Key points
- 37 foreign aid groups suspended
- Guterres warns humanitarian work at risk
- Ceasefire progress threatened amid crisis
UNITED NATIONS: United Nations Secretary-General Antonio Guterres has urged Israel to reverse its decision to ban dozens of international humanitarian organisations from operating in Gaza, warning that the move risks worsening an already catastrophic humanitarian crisis in the besieged territory.
Guterres “calls for this measure to be reversed, stressing that international non-governmental organizations are indispensable to life-saving humanitarian work and that the suspension risks undermining the fragile progress made during the ceasefire,” his spokesperson Stephane Dujarric said in a statement, reports AFP.
“This recent action will further exacerbate the humanitarian crisis facing Palestinians,” he added.
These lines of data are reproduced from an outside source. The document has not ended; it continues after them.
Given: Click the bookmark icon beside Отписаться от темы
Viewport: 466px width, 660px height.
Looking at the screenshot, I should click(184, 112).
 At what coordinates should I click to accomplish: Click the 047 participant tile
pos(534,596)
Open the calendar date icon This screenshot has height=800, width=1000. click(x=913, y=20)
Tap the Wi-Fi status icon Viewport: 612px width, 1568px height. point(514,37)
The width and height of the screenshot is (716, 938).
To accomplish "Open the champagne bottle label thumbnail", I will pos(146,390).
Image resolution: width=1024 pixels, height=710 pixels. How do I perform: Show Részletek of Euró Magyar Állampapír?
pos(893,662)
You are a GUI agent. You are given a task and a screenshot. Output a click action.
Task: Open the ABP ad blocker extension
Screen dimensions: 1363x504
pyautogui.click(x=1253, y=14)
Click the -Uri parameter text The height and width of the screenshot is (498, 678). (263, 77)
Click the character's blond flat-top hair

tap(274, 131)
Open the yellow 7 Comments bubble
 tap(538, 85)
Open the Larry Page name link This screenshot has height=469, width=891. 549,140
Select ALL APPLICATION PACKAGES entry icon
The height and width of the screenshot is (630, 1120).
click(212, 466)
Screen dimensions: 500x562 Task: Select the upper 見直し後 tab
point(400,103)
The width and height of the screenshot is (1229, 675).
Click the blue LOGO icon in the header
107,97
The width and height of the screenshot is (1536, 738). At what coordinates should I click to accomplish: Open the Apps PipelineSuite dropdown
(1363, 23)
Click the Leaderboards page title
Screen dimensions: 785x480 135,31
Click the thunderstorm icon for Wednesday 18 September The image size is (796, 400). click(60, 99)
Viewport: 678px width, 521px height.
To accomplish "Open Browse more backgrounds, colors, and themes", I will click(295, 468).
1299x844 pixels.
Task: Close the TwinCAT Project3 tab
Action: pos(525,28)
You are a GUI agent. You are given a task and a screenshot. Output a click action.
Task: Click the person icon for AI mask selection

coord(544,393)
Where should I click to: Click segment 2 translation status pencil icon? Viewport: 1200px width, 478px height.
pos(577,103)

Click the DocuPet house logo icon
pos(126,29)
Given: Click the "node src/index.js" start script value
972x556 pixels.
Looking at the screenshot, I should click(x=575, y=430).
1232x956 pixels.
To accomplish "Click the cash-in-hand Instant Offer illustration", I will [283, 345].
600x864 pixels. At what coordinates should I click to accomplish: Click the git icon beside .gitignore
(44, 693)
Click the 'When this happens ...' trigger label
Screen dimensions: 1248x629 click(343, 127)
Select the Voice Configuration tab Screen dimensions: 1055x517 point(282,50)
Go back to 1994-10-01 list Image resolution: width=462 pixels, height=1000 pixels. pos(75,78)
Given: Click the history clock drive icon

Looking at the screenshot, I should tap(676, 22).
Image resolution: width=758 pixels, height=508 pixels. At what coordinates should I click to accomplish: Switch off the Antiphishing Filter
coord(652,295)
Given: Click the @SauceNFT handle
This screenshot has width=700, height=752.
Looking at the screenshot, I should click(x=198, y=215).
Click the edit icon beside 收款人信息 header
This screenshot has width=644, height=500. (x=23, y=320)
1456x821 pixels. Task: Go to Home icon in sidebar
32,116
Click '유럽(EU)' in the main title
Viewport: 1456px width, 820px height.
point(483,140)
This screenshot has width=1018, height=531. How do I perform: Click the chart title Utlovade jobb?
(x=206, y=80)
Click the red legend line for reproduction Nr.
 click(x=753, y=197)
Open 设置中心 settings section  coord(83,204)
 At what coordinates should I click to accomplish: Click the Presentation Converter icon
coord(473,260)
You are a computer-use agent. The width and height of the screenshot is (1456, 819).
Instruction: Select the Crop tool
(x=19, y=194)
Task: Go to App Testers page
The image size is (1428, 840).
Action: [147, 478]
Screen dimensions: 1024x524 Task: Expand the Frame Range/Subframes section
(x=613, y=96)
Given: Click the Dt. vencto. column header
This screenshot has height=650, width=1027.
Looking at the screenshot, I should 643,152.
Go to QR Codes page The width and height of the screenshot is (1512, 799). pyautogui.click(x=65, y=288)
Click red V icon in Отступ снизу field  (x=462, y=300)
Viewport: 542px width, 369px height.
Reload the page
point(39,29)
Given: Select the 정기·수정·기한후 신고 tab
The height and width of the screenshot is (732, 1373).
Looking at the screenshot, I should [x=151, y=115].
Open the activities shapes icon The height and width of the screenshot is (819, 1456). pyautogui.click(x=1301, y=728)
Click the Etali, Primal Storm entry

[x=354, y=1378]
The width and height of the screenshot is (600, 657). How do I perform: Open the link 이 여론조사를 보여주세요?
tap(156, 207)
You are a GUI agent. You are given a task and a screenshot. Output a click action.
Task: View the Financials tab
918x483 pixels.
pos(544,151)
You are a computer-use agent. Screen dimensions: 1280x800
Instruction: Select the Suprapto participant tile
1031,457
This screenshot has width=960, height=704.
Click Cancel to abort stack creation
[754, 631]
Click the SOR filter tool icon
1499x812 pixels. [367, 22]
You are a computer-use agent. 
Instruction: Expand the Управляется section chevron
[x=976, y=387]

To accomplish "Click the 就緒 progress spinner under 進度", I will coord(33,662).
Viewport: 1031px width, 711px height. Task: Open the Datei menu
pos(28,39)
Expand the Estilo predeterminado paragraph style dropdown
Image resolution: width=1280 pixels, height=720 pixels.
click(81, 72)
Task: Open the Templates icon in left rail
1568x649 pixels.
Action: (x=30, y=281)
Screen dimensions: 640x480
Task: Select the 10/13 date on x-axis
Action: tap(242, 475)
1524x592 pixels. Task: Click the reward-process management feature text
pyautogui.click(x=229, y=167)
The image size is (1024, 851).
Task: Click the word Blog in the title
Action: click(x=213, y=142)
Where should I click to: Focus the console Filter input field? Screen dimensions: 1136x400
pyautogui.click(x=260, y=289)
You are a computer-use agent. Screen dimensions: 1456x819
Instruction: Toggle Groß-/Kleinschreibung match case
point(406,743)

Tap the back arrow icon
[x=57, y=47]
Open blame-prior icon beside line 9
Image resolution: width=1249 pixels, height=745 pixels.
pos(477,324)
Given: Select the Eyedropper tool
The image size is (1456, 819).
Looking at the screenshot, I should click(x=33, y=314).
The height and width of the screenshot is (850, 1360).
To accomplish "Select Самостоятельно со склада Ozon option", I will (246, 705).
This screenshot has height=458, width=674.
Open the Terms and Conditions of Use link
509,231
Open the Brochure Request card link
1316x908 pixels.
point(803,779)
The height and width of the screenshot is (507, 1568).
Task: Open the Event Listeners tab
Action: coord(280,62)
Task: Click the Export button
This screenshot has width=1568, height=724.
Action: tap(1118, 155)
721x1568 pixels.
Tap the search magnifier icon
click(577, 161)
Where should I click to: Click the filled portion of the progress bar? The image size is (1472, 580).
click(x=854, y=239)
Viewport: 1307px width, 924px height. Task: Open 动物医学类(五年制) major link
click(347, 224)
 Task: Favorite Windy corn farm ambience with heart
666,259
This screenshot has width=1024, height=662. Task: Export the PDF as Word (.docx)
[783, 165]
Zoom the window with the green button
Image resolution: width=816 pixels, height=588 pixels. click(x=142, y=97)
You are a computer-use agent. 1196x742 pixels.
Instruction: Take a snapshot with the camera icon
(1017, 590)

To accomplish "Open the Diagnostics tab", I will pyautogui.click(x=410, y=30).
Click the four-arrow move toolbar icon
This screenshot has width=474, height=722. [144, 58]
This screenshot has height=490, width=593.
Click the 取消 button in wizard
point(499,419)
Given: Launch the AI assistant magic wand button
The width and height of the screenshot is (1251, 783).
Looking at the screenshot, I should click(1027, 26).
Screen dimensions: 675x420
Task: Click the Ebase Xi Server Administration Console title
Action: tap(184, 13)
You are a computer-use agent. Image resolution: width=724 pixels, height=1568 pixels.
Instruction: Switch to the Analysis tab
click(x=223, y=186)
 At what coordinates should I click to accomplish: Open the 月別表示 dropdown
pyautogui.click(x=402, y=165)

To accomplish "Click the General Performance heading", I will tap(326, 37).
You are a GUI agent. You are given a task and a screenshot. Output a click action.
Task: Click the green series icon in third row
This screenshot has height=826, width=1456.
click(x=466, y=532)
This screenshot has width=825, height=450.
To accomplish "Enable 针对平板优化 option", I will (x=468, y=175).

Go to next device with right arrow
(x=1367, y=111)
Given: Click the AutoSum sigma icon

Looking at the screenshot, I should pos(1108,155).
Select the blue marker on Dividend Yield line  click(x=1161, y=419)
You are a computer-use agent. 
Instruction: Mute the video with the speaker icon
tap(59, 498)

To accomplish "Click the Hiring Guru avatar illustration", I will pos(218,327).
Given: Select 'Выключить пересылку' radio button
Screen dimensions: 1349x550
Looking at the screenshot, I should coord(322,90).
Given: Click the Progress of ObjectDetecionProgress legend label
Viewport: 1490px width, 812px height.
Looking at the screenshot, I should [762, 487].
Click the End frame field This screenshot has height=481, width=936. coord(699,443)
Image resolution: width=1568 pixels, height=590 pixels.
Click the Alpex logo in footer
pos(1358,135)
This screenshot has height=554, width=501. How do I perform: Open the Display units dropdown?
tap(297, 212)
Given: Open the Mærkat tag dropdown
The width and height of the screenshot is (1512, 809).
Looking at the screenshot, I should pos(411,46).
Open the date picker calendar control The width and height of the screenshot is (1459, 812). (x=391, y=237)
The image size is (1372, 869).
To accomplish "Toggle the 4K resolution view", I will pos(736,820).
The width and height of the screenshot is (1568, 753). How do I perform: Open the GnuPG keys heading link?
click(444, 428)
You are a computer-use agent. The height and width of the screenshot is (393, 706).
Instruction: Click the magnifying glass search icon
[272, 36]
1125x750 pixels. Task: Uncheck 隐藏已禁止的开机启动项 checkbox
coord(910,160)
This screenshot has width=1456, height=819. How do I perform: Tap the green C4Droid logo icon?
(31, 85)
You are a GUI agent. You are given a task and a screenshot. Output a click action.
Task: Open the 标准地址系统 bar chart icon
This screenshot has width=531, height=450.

Israel on Thursday suspended 37 foreign humanitarian organizations from accessing the Gaza Strip after they had refused to share lists of their Palestinian employees with government officials.
The ban includes Doctors Without Borders (MSF), which has 1,200 staff members in the Palestinian territories – the majority of whom are in Gaza.
NGOs included in the ban have been ordered to cease their operations by March 1.
Several NGOS have said the requirements contravene international humanitarian law or endanger their independence.
Humanitarian principles
On Thursday, 18 Israel-based left-wing NGOs denounced the decision to ban their international peers, saying “the new registration framework violates core humanitarian principles of independence and neutrality.”
In November, authorities in Gaza said more than 70,000 people had been killed there since the war broke out.
Nearly 80 percent of buildings in Gaza have been destroyed or damaged by the war, according to UN data, leaving infrastructure decimated.
About 1.5 million of Gaza’s more than two million residents have lost their homes, said Amjad Al-Shawa, director of the Palestinian NGO Network in Gaza.